Stage | Description |
---|---|
I | Complete resection of tumor |
II | Microscopic residual tumor |
III | Macroscopic residual tumor or lymph node involvement |
IV | Distant metastases |
Stage | Description |
---|---|
1 | 1 sector, 3 adjoining sectors free |
2 | 2 sectors involved, 2 sectors free |
3 | 3 sectors involved, no adjoining sectors free |
4 | All 4 sectors involved |
Hepatoblastomas are derived from undifferentiated embryonal tissue and do not have a characteristic chromosomal anomaly, although trisomies of chromosomes 20, 2, and 8 are frequent. Most cases are sporadic, but associations with some familial conditions such as Beckwith-Wiedemann syndrome and familial adenomatous polyposis are well known. Other risk factors implicated in the development of this tumor include postnatal tobacco smoke exposure and low birth weight. Hepatoblastomas are typically a single mass and involve the right lobe in slightly more than half of the cases. Their gross appearance varies tremendously and is dependent on the proportion of mesenchymal elements. There are two main histologic types of hepatoblastoma: epithelial and mixed epithelial and mesenchymal. The tumor is believed to arise from a hepatocyte precursor and often recapitulates stages of liver development, most commonly an embryonal pattern, that resembles liver at 6 to 8 weeks of gestation.
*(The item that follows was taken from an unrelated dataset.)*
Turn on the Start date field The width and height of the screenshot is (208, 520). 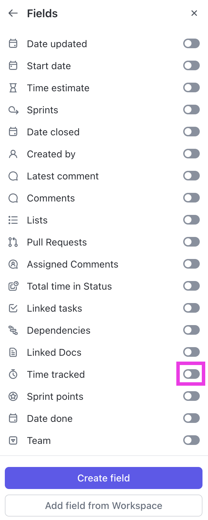click(191, 65)
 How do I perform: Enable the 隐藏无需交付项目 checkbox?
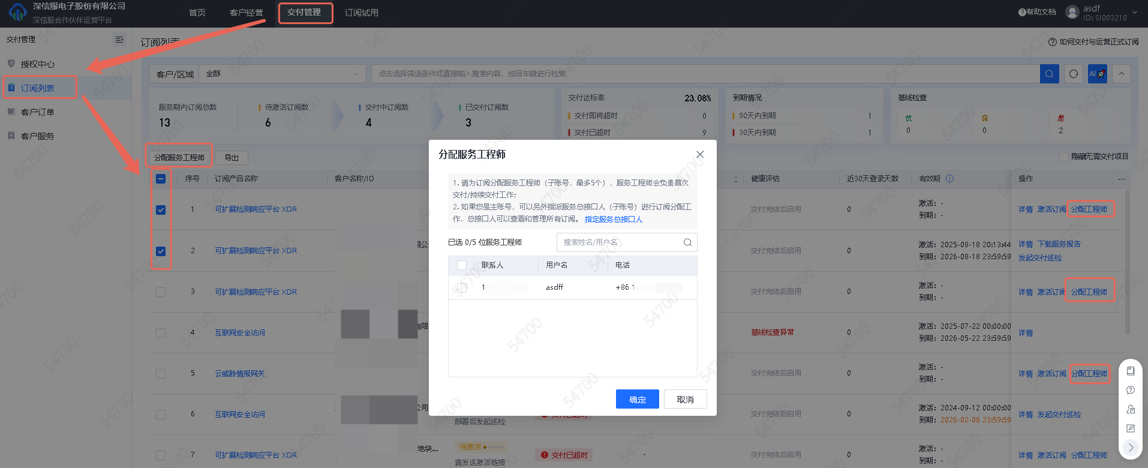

Embryonal cells are approximately 10 to 15 microns with high nuclear-to-cytoplasmic ratios and grow in sheets or often cluster into pseudorosettes or tubules. The cells in fetal hepatoblastomas are uniform, cuboidal, small to medium (10 to 20 microns), and arranged in sheets or trabeculae. A bi-phasic pattern produced by the mixture of fetal and embryonal epithelial cells is a pathognomonic feature of hepatoblastoma and helps to distinguish it from hepatocellular carcinoma ( Figure 48-5 ). When fetal and embryonal cells form cellular plates stacking at least five cells thick, the growth pattern is termed macrotrabecular. A rare “small cell undifferentiated” variant comprises tumor cells that are indistinguishable from other “small round blue cell” tumors of childhood, and are characterized by small, noncohesive, undifferentiated cells with minimal cytoplasm, round nuclei that lack conspicuous nucleoli, and do not form acini. Some of these tumors have been shown to lack expression of the Integrase Interactor 1 (INI-1) protein, a characteristic feature of the malignant rhabdoid tumor. Even a minor component of tumor with small cell undifferentiated histology, confers an adverse outcome. Twenty percent to 30% of hepatoblastomas have mesenchymal elements, notably osteoid-like and cartilaginous tissues. Hepatoblastomas are designated as “teratoid” when heterologous tissues are abundant and include muscle, melanin pigment, and squamous or mucinous epithelium.